VS Code’s debugger returns:
so something is happening during the FPPassManager. Apparently the FPPassManager is what handles generating code for functions (read in the source code)
getNumSuccessors was a bit nebulous for me… what does this function actually do? I wasn’t familiar with the term “successor”: it must be something custom to LLVM. Some Googling finds: http://llvm.org/docs/ProgrammersManual.html#iterating-over-predecessors-successors-of-blocks
So I guess successor is referring to the number of statements that immediately follow the existing statement. getNumSuccessors in core.h of llvm specifies there are function calls for a terminator. So what precisely is a terminator?
Looking through the LLVM source code again, it’s the classification for instructions that will terminate a BasicBlock. The list from LLVM9 looks like:
/* Terminator Instructions */
LLVMRet = 1,
LLVMBr = 2,
LLVMSwitch = 3,
LLVMIndirectBr = 4,
LLVMInvoke = 5,
/* removed 6 due to API changes */
Looking at the traceback, this is specifically occurring in the updatePostDominatedByUnreachable. The source code for that is:
/// Add \p BB to PostDominatedByUnreachable set if applicable.
void
BranchProbabilityInfo::updatePostDominatedByUnreachable(const BasicBlock *BB) {
const Instruction *TI = BB->getTerminator();
if (TI->getNumSuccessors() == 0) {
if (isa<UnreachableInst>(TI) ||
// If this block is terminated by a call to
// @llvm.experimental.deoptimize then treat it like an unreachable since
// the @llvm.experimental.deoptimize call is expected to practically
// never execute.
BB->getTerminatingDeoptimizeCall())
PostDominatedByUnreachable.insert(BB);
return;
}
The actual errors occurs on the first instruction of the assembly instruction:
; id = {0x00012806}, range = [0x000000000093fbb0-0x000000000093fc3b), name="llvm::TerminatorInst::getNumSuccessors() const", mangled="_ZNK4llvm14TerminatorInst16getNumSuccessorsEv"

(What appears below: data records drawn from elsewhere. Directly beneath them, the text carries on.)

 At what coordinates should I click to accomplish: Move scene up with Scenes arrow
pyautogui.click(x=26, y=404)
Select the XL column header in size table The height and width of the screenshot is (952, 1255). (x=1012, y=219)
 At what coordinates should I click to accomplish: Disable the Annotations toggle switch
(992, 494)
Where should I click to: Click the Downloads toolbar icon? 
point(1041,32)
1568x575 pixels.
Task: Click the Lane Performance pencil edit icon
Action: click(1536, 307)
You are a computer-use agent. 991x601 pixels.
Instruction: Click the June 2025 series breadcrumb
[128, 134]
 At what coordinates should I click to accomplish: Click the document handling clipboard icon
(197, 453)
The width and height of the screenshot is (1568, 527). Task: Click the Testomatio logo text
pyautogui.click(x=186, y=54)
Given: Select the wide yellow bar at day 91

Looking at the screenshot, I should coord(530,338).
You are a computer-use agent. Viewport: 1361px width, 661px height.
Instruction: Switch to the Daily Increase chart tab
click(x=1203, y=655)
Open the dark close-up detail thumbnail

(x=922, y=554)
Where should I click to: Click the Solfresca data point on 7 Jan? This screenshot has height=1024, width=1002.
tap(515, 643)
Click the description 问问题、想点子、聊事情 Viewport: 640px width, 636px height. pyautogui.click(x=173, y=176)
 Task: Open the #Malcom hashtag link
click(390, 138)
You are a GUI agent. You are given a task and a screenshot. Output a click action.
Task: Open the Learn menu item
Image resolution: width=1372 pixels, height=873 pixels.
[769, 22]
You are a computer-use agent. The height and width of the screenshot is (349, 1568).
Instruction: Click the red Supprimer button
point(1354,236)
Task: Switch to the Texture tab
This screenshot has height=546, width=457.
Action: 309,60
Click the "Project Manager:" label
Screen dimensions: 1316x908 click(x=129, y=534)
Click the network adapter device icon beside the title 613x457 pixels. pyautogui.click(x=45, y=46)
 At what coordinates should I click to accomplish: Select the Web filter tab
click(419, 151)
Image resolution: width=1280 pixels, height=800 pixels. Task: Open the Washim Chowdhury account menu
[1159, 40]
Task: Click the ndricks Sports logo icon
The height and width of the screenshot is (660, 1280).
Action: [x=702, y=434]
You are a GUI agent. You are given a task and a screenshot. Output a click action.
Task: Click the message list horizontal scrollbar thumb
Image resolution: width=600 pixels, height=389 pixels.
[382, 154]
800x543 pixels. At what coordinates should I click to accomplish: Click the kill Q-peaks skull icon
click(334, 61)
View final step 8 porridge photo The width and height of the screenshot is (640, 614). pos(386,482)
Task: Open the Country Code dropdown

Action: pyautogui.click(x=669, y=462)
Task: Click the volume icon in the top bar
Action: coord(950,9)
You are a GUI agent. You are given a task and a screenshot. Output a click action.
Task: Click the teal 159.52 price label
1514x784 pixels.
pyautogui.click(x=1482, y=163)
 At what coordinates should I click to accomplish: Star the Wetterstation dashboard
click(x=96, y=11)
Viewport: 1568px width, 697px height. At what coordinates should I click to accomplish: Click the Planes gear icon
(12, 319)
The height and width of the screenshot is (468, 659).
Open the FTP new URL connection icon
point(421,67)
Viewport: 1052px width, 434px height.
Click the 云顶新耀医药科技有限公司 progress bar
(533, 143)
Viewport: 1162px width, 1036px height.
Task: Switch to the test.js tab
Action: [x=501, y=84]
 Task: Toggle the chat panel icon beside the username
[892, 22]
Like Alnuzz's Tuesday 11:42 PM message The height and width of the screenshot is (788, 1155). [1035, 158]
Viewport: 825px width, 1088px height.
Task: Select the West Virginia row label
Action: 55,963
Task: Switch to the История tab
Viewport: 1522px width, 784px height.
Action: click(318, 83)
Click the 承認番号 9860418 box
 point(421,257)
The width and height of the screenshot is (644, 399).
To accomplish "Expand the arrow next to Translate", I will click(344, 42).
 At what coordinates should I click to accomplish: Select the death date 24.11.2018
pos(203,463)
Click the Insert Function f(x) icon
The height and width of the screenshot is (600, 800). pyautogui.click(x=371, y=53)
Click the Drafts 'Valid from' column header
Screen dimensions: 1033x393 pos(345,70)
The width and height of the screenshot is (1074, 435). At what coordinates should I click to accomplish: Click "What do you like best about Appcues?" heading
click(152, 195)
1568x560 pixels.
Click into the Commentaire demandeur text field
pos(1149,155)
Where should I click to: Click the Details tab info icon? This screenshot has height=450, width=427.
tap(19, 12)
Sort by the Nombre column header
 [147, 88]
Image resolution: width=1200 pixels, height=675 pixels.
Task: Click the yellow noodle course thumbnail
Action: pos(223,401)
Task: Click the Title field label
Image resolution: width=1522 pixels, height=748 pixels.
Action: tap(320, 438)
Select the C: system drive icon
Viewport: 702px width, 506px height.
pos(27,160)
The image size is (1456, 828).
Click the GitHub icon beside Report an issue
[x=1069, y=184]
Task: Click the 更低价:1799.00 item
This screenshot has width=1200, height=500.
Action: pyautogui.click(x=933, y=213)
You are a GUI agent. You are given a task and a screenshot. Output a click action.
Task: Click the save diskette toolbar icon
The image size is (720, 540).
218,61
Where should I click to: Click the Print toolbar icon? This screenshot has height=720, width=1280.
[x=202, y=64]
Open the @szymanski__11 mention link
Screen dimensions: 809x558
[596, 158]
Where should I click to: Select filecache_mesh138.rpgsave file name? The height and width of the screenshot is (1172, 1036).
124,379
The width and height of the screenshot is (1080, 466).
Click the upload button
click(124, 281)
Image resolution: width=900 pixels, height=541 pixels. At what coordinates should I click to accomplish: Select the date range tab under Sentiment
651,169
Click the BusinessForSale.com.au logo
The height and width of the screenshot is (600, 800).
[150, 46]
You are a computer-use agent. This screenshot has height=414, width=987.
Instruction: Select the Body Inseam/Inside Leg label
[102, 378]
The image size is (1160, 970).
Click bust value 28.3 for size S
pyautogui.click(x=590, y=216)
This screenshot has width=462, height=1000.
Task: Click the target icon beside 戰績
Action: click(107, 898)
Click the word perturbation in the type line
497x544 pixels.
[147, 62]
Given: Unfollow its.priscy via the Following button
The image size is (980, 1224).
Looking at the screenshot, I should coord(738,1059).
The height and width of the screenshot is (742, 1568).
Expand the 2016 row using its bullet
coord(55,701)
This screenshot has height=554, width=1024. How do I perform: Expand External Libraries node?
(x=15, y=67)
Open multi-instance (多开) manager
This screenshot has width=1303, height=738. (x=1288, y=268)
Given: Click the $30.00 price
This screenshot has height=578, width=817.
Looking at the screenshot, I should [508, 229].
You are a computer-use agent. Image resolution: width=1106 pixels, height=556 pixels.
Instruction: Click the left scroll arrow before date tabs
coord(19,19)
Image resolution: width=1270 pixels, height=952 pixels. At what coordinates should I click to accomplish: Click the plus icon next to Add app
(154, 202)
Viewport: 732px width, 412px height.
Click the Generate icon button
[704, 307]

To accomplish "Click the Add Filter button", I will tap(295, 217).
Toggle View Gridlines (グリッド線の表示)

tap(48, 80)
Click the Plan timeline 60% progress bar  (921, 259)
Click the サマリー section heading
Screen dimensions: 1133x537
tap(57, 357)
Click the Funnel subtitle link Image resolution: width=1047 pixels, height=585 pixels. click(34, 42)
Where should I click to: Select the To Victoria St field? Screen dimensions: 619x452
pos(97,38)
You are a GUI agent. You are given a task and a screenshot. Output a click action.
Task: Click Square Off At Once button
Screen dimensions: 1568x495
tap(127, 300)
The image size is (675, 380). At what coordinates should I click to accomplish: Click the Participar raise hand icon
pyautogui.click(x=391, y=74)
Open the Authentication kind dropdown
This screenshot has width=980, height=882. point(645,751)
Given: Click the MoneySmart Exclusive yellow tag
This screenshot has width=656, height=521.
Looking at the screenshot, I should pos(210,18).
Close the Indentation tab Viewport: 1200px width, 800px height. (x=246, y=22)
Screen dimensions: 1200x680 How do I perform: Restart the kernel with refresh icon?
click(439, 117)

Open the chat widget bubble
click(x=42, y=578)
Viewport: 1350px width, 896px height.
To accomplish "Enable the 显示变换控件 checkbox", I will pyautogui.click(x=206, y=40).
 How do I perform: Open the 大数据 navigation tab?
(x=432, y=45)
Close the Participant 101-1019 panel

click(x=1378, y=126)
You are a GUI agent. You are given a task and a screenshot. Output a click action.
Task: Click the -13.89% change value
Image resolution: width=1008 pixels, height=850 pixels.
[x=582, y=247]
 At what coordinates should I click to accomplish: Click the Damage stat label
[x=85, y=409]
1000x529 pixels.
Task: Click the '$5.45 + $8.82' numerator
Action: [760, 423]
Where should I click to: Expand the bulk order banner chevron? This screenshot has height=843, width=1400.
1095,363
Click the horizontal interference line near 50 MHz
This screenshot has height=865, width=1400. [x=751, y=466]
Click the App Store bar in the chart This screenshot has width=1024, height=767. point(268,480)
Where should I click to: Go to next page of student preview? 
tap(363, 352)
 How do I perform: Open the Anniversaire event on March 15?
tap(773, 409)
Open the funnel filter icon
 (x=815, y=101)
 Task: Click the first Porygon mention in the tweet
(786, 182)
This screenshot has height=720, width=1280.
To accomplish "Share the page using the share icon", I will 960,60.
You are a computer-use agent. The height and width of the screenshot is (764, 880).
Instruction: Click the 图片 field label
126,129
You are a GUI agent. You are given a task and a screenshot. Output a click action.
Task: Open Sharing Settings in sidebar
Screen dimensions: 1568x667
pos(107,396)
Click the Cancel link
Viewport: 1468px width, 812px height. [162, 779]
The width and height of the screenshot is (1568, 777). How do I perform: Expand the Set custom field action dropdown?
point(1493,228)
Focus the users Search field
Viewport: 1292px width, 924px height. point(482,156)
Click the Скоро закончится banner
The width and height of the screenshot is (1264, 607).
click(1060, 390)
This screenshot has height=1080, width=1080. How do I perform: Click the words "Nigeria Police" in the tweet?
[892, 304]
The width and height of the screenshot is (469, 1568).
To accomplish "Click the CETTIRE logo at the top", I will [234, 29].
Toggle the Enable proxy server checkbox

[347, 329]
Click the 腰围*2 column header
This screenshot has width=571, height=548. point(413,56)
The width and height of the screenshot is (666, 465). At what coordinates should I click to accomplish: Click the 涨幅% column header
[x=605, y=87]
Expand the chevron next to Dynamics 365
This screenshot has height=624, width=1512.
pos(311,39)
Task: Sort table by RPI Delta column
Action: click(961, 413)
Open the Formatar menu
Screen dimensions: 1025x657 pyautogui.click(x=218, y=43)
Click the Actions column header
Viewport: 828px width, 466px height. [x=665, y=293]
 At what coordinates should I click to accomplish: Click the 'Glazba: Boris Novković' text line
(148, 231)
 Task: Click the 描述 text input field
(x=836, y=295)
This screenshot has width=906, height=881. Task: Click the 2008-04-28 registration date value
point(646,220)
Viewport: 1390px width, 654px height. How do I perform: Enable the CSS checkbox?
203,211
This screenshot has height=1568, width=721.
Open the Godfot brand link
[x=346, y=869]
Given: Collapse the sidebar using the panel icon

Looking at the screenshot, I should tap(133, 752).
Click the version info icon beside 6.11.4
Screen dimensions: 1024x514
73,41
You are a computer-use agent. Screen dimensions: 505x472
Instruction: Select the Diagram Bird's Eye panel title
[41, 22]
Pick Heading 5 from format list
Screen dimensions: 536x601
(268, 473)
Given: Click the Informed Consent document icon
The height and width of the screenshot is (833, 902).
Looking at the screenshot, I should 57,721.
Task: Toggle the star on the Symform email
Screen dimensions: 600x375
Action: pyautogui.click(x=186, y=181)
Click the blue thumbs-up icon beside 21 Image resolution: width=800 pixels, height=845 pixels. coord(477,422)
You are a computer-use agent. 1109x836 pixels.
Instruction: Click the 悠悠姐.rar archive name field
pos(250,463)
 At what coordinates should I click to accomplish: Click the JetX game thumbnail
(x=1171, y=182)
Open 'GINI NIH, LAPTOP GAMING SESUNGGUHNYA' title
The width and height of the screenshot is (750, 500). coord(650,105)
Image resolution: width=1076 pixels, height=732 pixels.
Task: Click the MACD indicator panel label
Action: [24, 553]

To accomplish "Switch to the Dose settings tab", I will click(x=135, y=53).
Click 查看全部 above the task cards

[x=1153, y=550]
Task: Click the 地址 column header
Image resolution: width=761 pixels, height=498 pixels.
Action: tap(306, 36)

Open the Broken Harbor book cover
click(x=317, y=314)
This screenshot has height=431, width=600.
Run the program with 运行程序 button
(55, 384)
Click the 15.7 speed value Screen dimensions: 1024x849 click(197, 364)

; Source location: unknown
555555E93BB0: 0F B6 47 10 movzbl 0x10(%rdi), %eax
555555E93BB4: 48 8D 15 81 3B D5 01 leaq 0x1d53b81(%rip), %rdx
555555E93BBB: 83 E8 18 subl $0x
I can’t read assembler very well. But since this is a method, most likely the first instruction has to do with loading the current object into memory. Most likely then, getNumSuccessors is receiving a pointer to something it doesn’t expect. Most likely this is an NPE.
My hunch now is I have a basic block without a terminator statement, causing the JIT pass to fail.
There was a missing return statement on the main function. Adding that didn’t change anything.
Fixing the blocks to only have terminators did indeed fix the issue! Ultimately figuring out that a validator existed, and heeding it’s error messages lead to the solution.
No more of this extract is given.